Lung cancer remains the leading cause of cancer deaths among men and women combined, but new lung cancer cases dropped significantly. Declines also emerged among nearly every major cancer type for both new diagnoses and deaths – with the exception of pancreatic cancer. Improvements were most pronounced in lung, breast, prostate and colorectal cancers.

| Cancer Type | % Change in Incidence Rates 2010-2019 | % Change in Mortality Rates 2010-2019 |
| Lung & Bronchus | -1.5% | -4.0%
| Breast (Female) | +0.5% | -1.3%
| Prostate | -2.1% | -3.3%
| Colorectal | -1.0% | -2.4%

Data Source: ACS Facts & Figures 2024 Report

“The news this year is mixed,” said William Cance, ACS chief medical and scientific officer. “The exciting gains in reducing mortality speak to real progress thanks to cancer screening programs, new and effective therapies and treating more patients in NCI-Designated Cancer Centers where they can access high-quality treatment.”
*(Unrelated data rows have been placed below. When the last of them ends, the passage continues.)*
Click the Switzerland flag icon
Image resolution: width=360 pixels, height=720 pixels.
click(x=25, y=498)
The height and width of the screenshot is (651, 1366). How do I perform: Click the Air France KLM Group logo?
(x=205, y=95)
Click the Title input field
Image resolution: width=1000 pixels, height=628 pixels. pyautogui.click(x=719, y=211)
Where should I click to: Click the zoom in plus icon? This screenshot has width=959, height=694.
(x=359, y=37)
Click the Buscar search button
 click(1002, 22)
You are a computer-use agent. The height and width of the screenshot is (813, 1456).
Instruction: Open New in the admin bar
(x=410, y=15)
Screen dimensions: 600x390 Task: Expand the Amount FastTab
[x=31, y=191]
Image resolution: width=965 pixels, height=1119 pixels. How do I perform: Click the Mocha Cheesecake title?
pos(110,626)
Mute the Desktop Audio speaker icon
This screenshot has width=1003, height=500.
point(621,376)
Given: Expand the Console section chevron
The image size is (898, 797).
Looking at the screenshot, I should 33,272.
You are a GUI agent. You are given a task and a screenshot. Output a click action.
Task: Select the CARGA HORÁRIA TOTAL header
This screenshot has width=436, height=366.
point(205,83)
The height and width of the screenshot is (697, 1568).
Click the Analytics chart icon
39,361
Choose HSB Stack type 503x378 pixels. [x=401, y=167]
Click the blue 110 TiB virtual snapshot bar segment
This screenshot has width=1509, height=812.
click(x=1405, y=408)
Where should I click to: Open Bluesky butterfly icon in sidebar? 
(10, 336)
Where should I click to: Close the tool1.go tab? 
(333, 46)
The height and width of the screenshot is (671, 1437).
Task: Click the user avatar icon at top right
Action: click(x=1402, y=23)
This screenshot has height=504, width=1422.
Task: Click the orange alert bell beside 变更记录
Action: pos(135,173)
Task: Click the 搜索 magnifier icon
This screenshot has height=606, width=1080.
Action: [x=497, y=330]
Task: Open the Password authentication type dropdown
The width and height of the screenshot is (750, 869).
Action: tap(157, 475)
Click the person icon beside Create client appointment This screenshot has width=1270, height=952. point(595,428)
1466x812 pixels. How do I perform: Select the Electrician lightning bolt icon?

Still, Cance finds the emerging threat of colorectal and other cancers in younger populations concerning.

“For some cancers, we’re still seeing increases for new cases as well as mortality for certain populations,” Cance noted. “We have to work to close those gaps.”

More Cancer Diagnoses Expected As Population Ages

Looking ahead, the ACS predicts over 2 million people will receive a cancer diagnosis this year as the U.S. population expands and ages. About 609,360 Americans are expected to die from cancer – equivalent to 1,670 deaths per day, which exceeds the number of daily COVID-19 deaths at the pandemic’s peak.

Breast cancer alone accounts for 30% of new cases among women, while prostate cancer makes up 21% of new male cases. Non-melanoma skin cancer represents about half of the expected diagnoses.

The 5-year survival rate for all cancer patients stands at 67% currently, up from 49% in the mid-1970s. While cancer usually becomes more treatable if found early, only about 7% get diagnosed at the disease’s most treatable stage.

More Research Needed To Expand Treatment Options

“The broad story is fewer people are being diagnosed with cancer and more people are surviving cancer,” Cance said. “But when you peel that back…we see areas that continue to be very alarming.”

Ng echoed the need to celebrate the progress while recognizing where more work lies ahead:

“The fact that cancer deaths are continuing to decline represents a lot of hope we can share with our patients. We are saving more lives today because of discoveries from cancer research and better access to quality screening and treatment,” Ng said. “At the same time, when we see rates going up for earlier-onset cancers, it’s a sign we urgently need more research to guide prevention and catch these cancers sooner.”




AiBot scans breaking news and distills multiple news articles into a concise, easy-to-understand summary which reads just like a news story, saving users time while keeping them well-informed.

To err is human, but AI does it too. Whilst factual data is used in the production of these articles, the content is written entirely by AI. Double check any facts you intend to rely on with another source.

By AiBot

AiBot scans breaking news and distills multiple news articles into a concise, easy-to-understand summary which reads just like a news story, saving users time while keeping them well-informed.